Avec « Uranus (Hershel) – Demented Augminished », c’est véritablement ancré dans la structure que le blues apparaît, et non plus simplement en filigrane. Sur un rythme lent, mais quelque peu libre dans ses mouvements, on retrouve alors ce piano frétillant si cher à Otis Spann. Et comme nos amis aiment nous surprendre, une atmosphère plus lugubre suit dans la deuxième moitié du morceau avec une descente régulière vers le spleen tant dépeint dans le blues. Voici une pièce bien surprenante où ce changement soudain de coloration met néanmoins bien en exergue l’entente entre les musiciens. Le piano se fait plus confidentiel sur cet autre blues qu’est « The Moon – Autumn In Winter ». A nouveau cependant, nous voilà pris de court, avec ce regard plus enjoué quand les balais sonnent la fin du songe et la guitare émet des volutes sinueuses. Notre étonnement ne s’arrête pas là puisque ces dernières se mettent à trembler dans les effets que Luther met dans son jeu. Le blues, toujours lui, frappe de son sceau un « Saturn – Either/Or » qui ferait presque penser à un doo-wop de derrière les fagots s’il était accompagné d’un quintet vocal à la Impressions ou Persuaders. Et toujours dans cette volonté de nos musiciens de nous surprendre, des ambiances élégantes dignes d’une bande-son d’Henry Mancini s’invitent même à la table du festin.
Des morceaux plus rythmés figurent également sur l’album. Ils fleurent bon l’époque bénie du jazz-funk et du jazz-rock : par l’apport d’un Hammond exubérant, on pense notamment aux productions du Brian Auger’s Oblivion Express. Ainsi, avec « Mars – Speaking In Tongues » c’est un échange peu avare en notes qui s’opère entre les attaques de Luther et les va-et-vient de John. « Jupiter – Ying Yang » secoue tout autant, en marchant toutefois avec davantage d’assurance. La pièce présente une fierté renouvelée dans la communication toujours soutenue mais plus affirmée entre les petites bulles qui se forment à la surface de l’instrument de notre leader et la lave abondante projetée depuis la console du compagnon de longue date de Billy Martin et Chris Wood. Dans leur association, on pourrait presque voir ces éléments monter les escaliers menant au ciel.

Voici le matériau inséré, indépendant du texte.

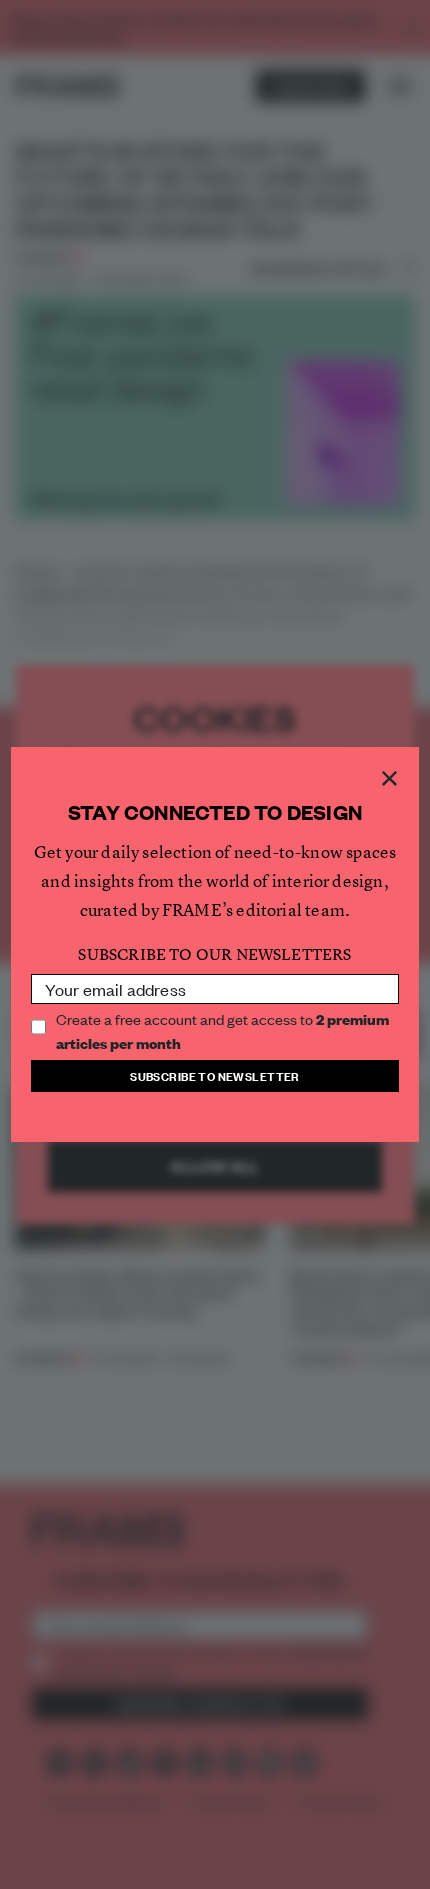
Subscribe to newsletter (215, 1075)
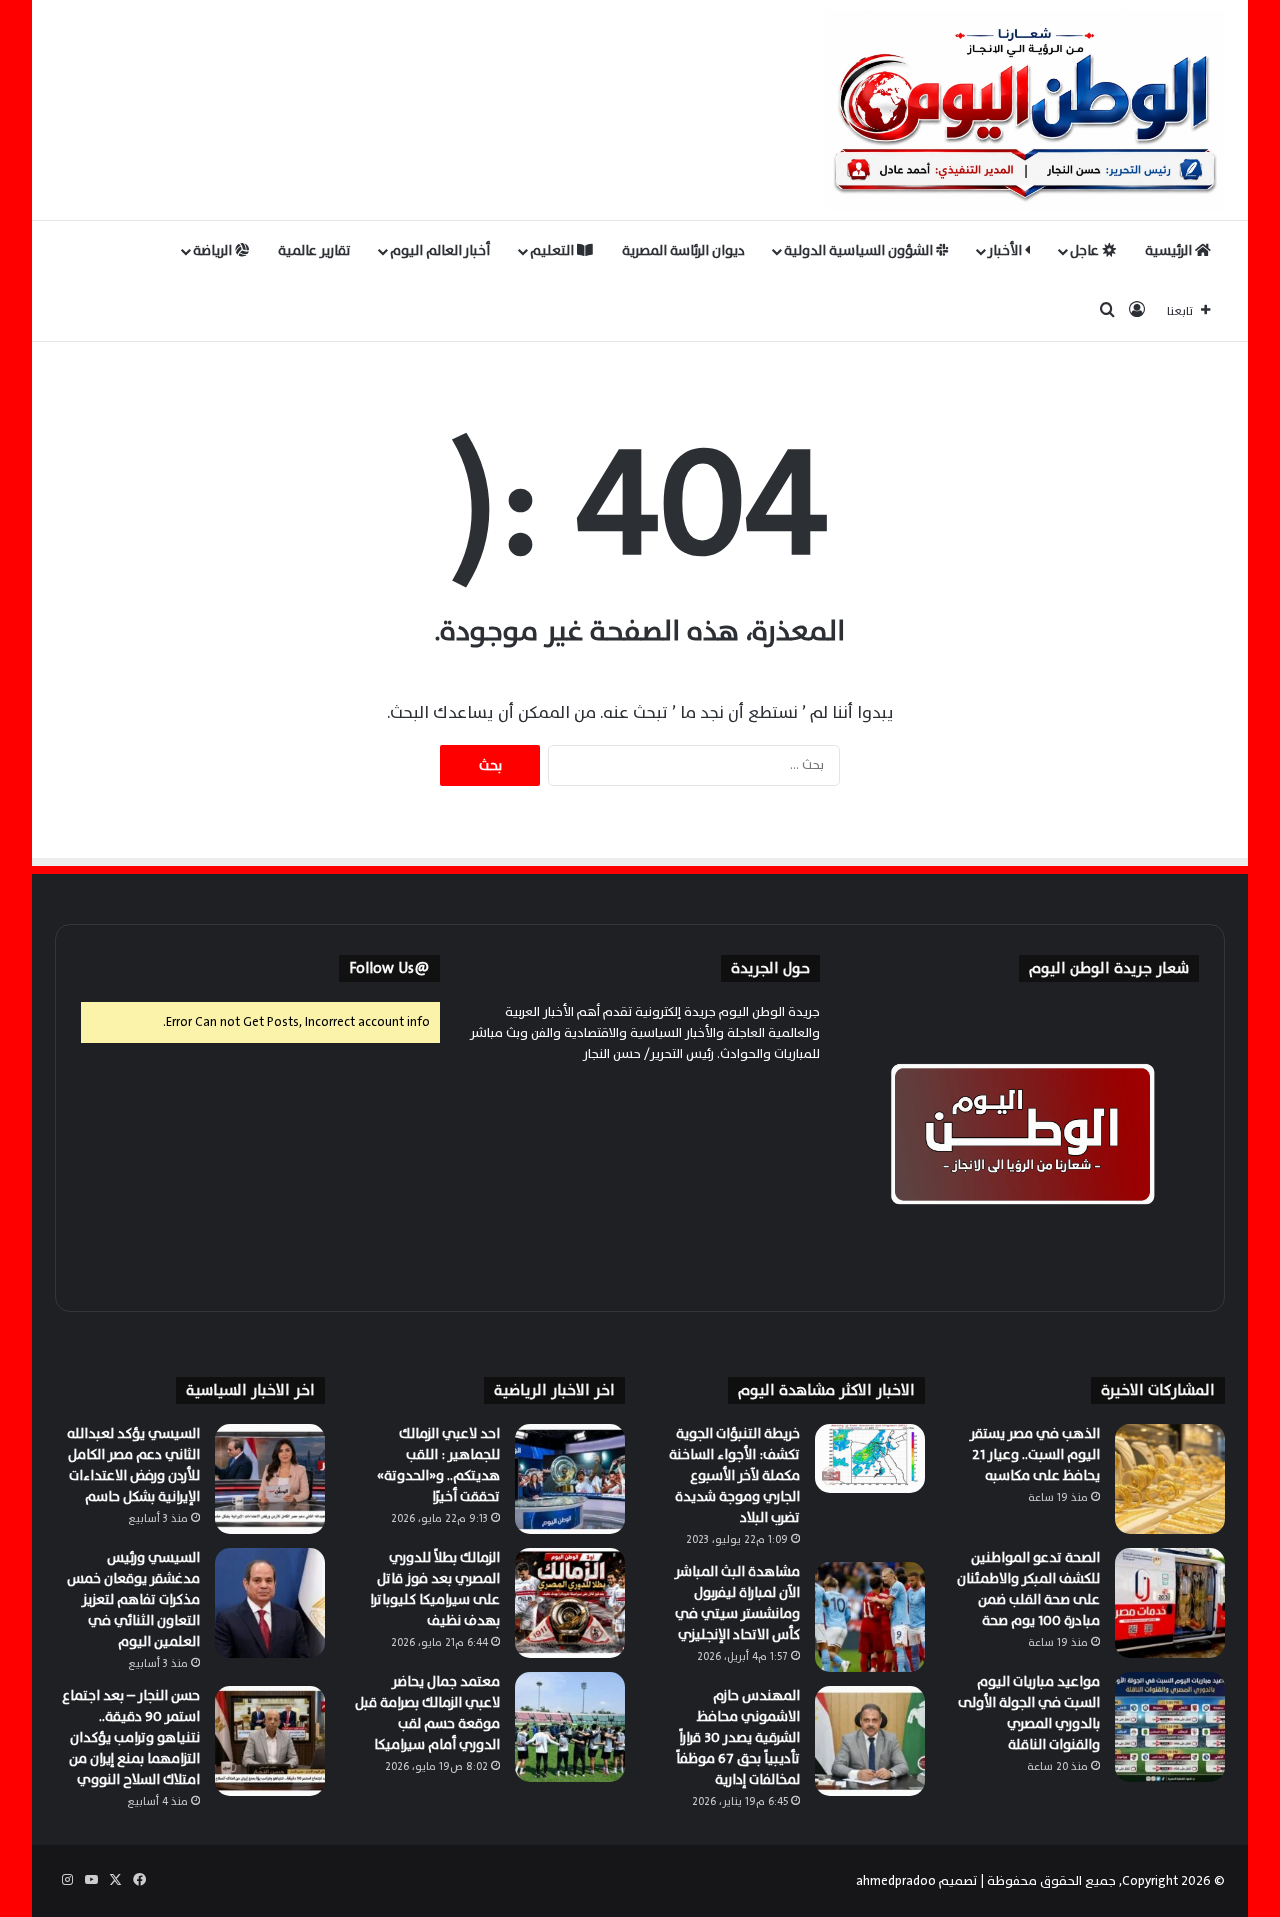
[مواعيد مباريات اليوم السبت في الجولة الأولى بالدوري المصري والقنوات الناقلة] (1170, 1727)
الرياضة (214, 250)
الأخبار (1006, 250)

En somme, Luther Dickinson nous prouve avec Mississippi Murals que le blues offre d’innombrables possibilités musicales. Même si c’est avec le jazz que ce style s’acoquine dans ce disque, de nombreux autres éléments interviennent, sans toutefois que l’ensemble n’en souffre ni ne devienne informe. Par ailleurs, aux côtés des désormais bien connus John Medeski et Dominic Davis, l’on peut découvrir les talents aussi bien rythmiques que mélodiques de Johnny Vidacovich. Celui-ci, même si sa réputation n’est plus à faire dans sa Nouvelle-Orléans natale et dans les cercles jazz où il tourne depuis près de cinq décennies (il est le plus vieux de la bande), n’en reste pas moins inconnu du grand public. Si vous souhaitez découvrir le blues dans un autre contexte qu’à l’accoutumée, faites profiter vos oreilles de ce disque… et vos yeux des fresques murales de Walter Inglis Anderson.